::: MATERIAL FOR THIS EXERCISE
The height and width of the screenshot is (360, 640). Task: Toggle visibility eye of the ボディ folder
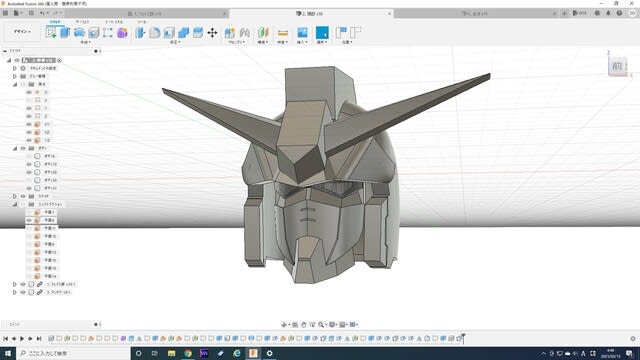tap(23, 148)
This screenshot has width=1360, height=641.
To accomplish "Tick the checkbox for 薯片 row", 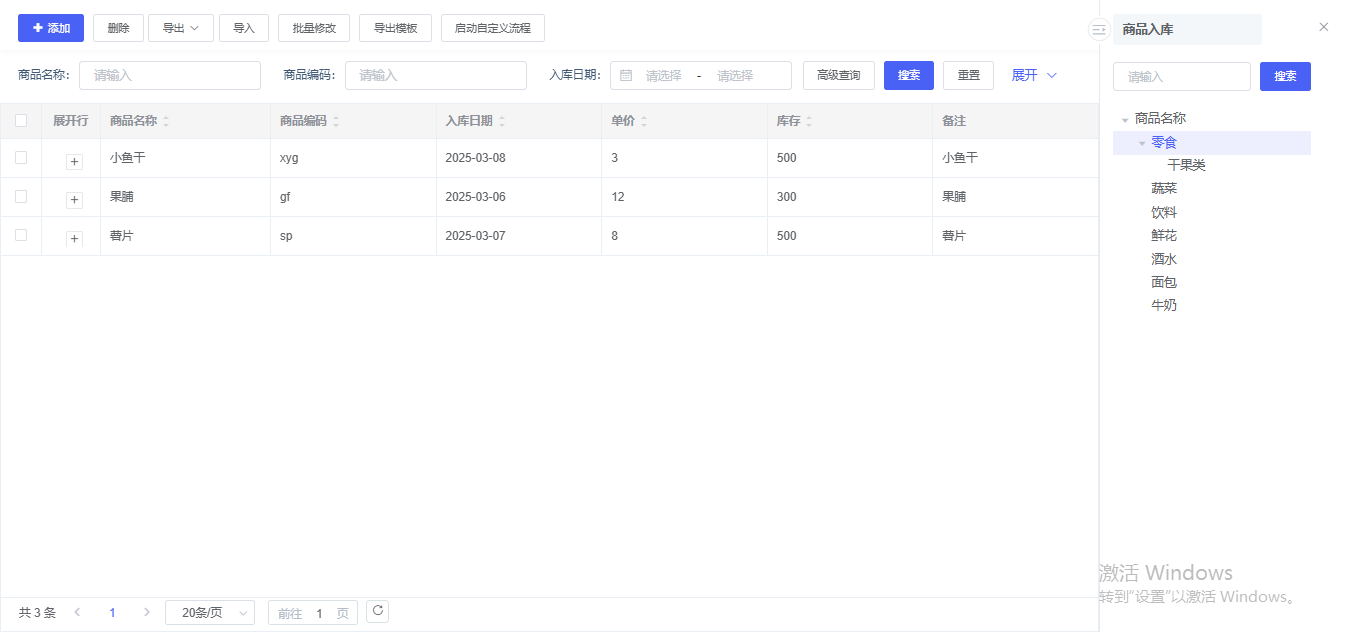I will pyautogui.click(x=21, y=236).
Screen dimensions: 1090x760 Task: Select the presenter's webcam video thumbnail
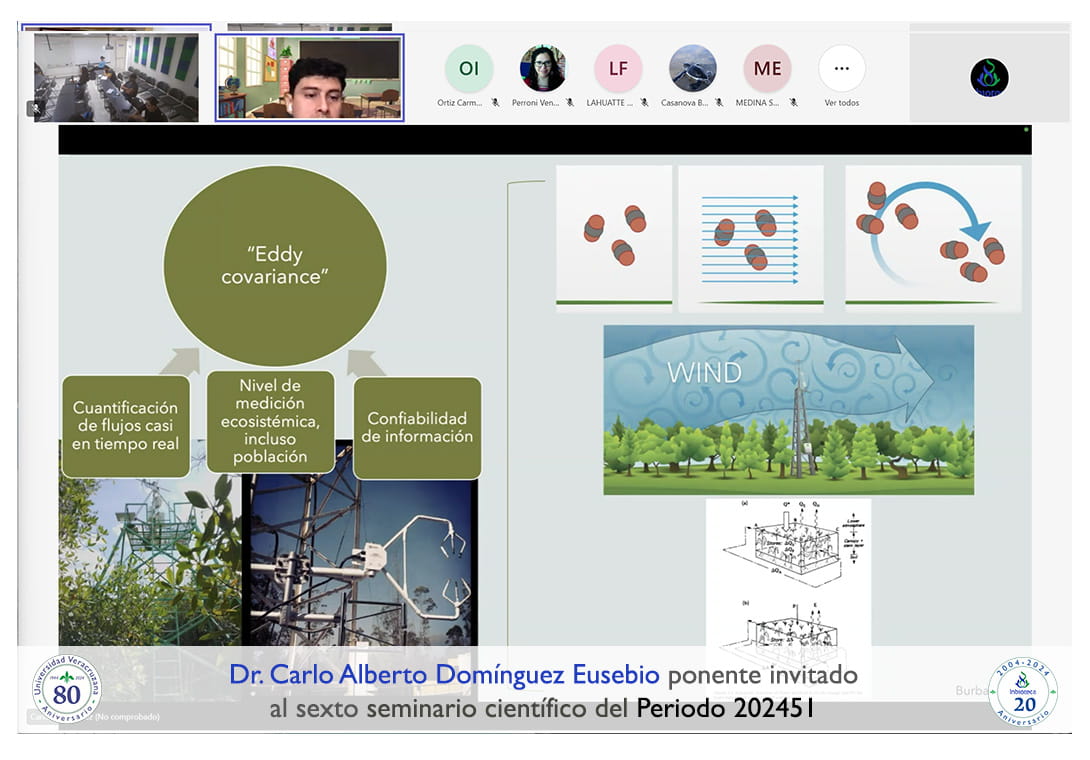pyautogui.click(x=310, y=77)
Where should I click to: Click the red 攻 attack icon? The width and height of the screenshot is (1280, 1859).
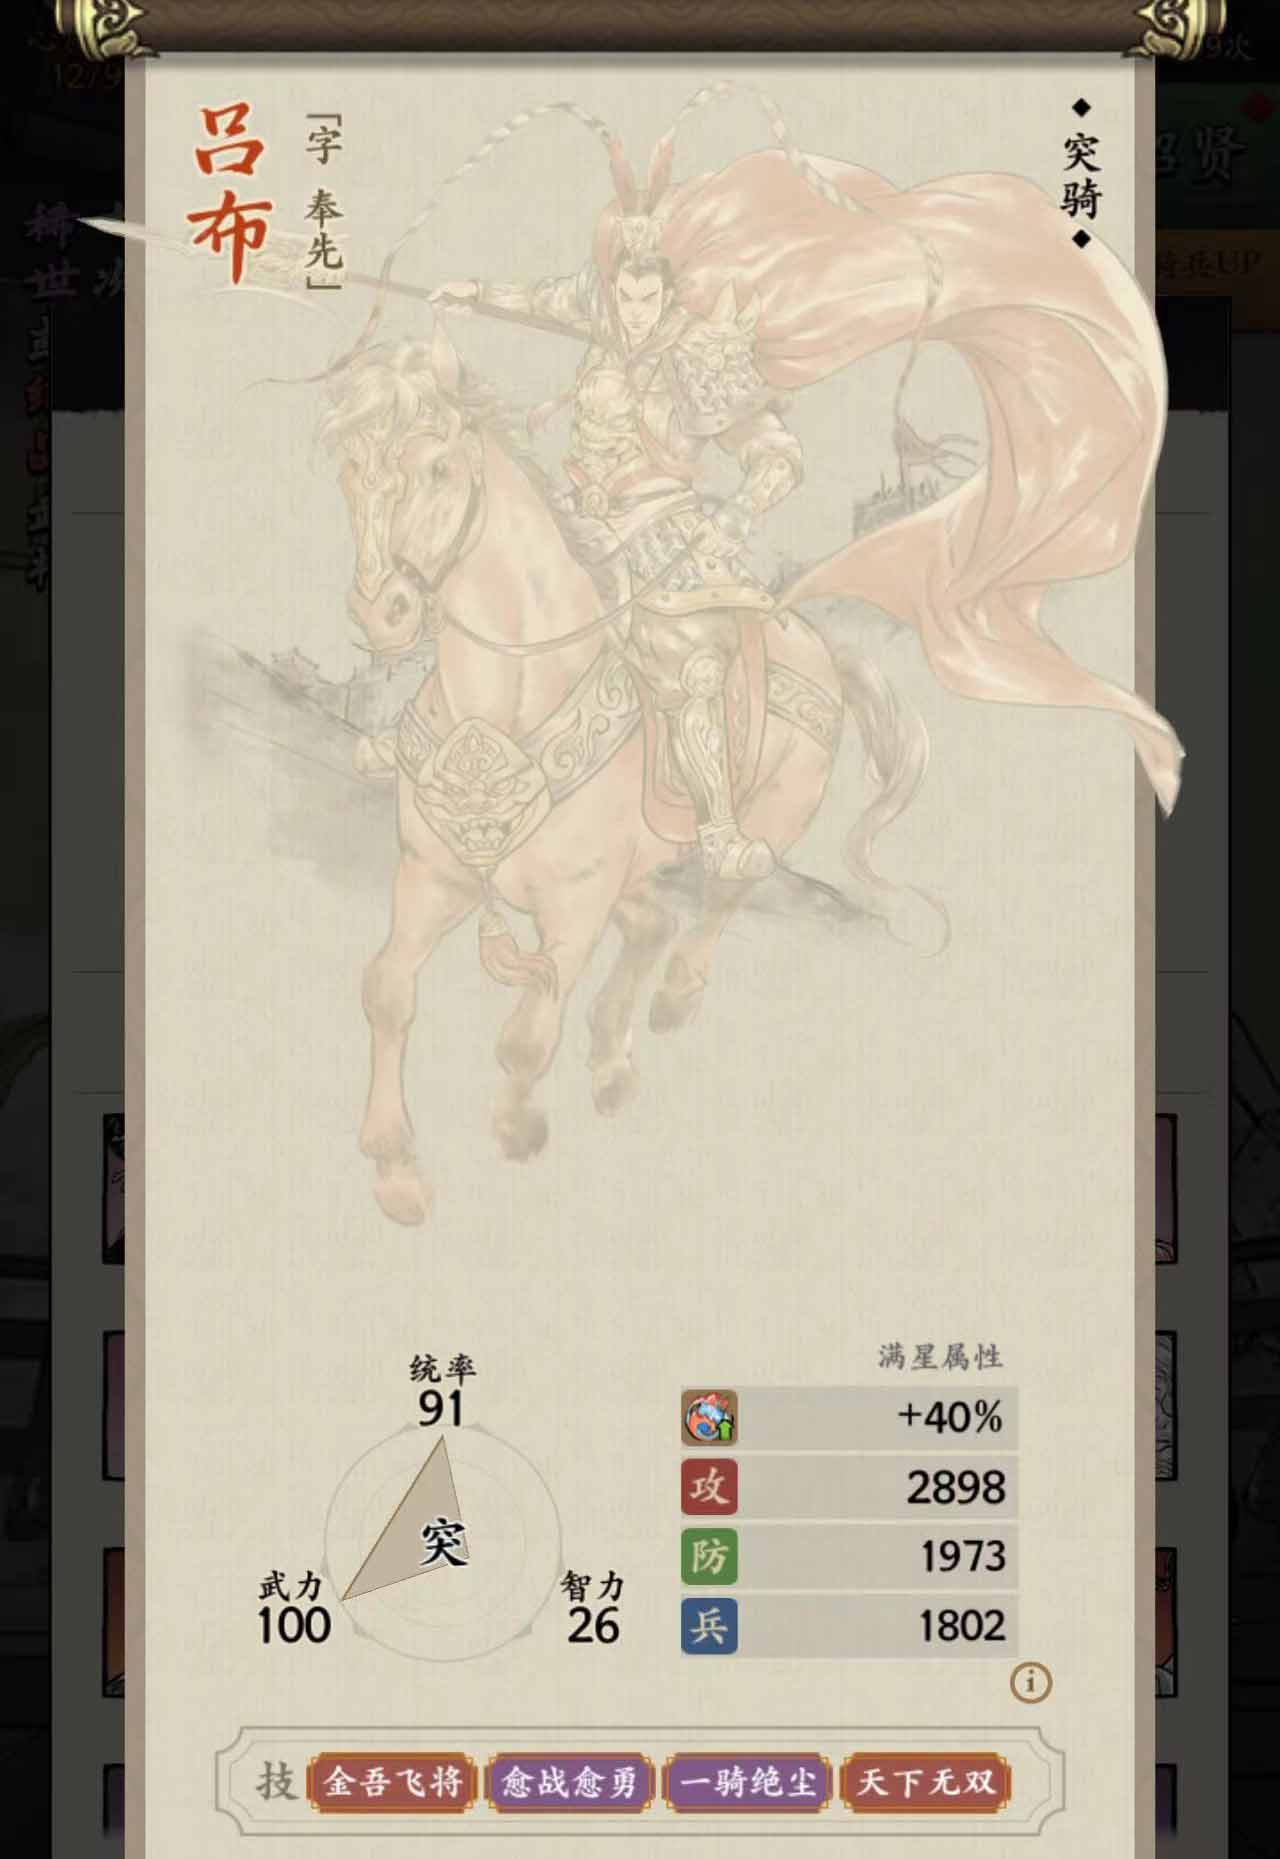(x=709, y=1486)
::::::
EXERCISE DIRECTIONS:
Give again, word for word, only the lines from the line containing "Screen dimensions: 1090x760" through the last line above, both included; leave the pictures out.

RESPONSE BOX:
Screen dimensions: 1090x760 Task: Select the presenter's webcam video thumbnail
pyautogui.click(x=310, y=77)
Where should I click to: Click the red 攻 attack icon? The width and height of the screenshot is (1280, 1859).
(x=709, y=1486)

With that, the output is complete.